TASK REQUIREMENTS: From the first line to the last, copy the data exactly and drop the pictures.

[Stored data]
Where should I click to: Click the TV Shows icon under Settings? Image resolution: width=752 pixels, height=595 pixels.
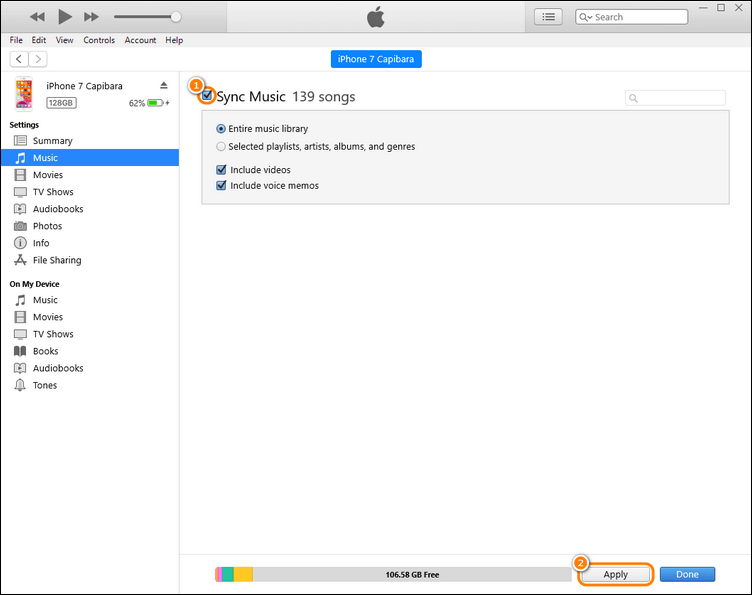[x=20, y=192]
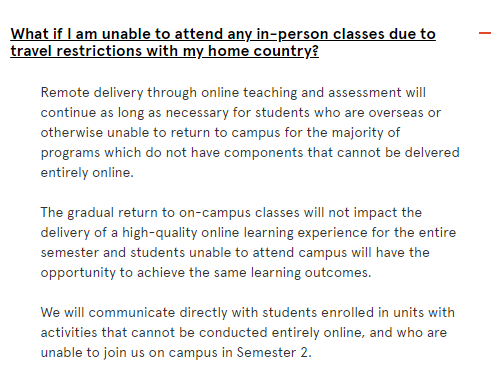The height and width of the screenshot is (376, 500).
Task: Click the words 'entirely online.' ending the first paragraph
Action: point(87,172)
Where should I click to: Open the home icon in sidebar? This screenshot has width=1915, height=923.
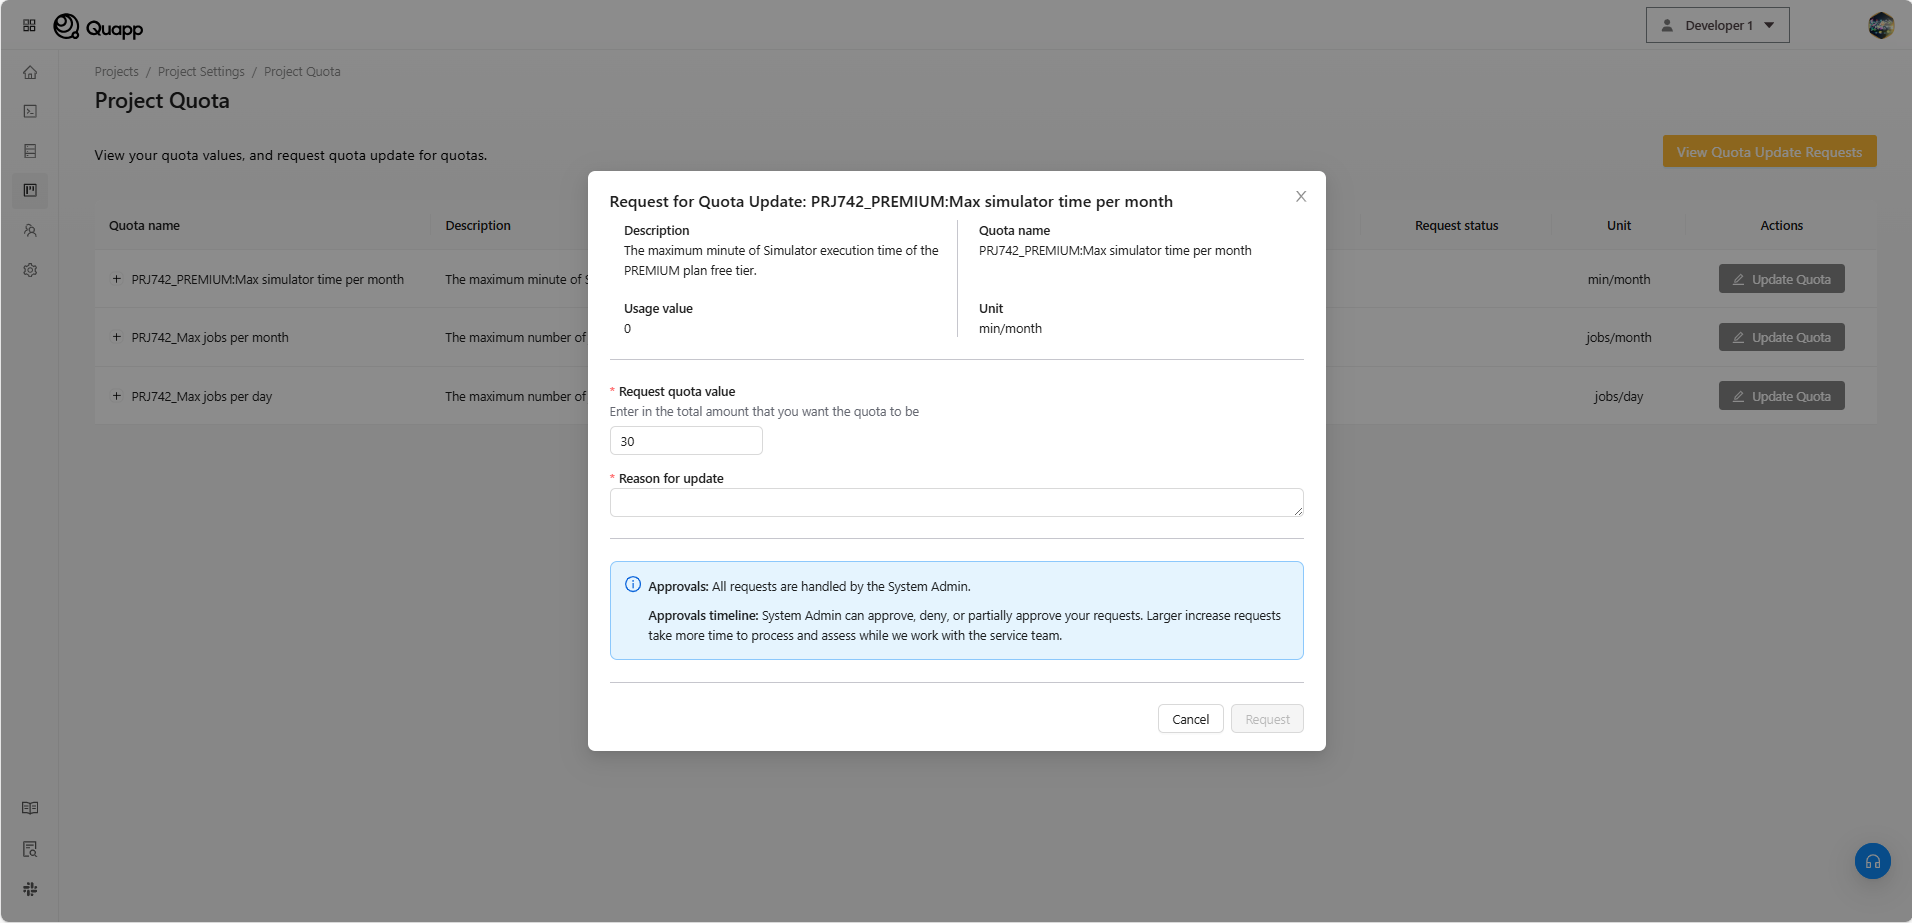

WRITTEN ANSWER:
Where should I click to: Click the TV Shows icon under Settings? Image resolution: width=752 pixels, height=595 pixels.
[x=20, y=192]
The height and width of the screenshot is (376, 500).
Task: Click the words 'entirely online.' ending the first paragraph
Action: point(87,172)
Where should I click to: Open the home icon in sidebar? This screenshot has width=1915, height=923.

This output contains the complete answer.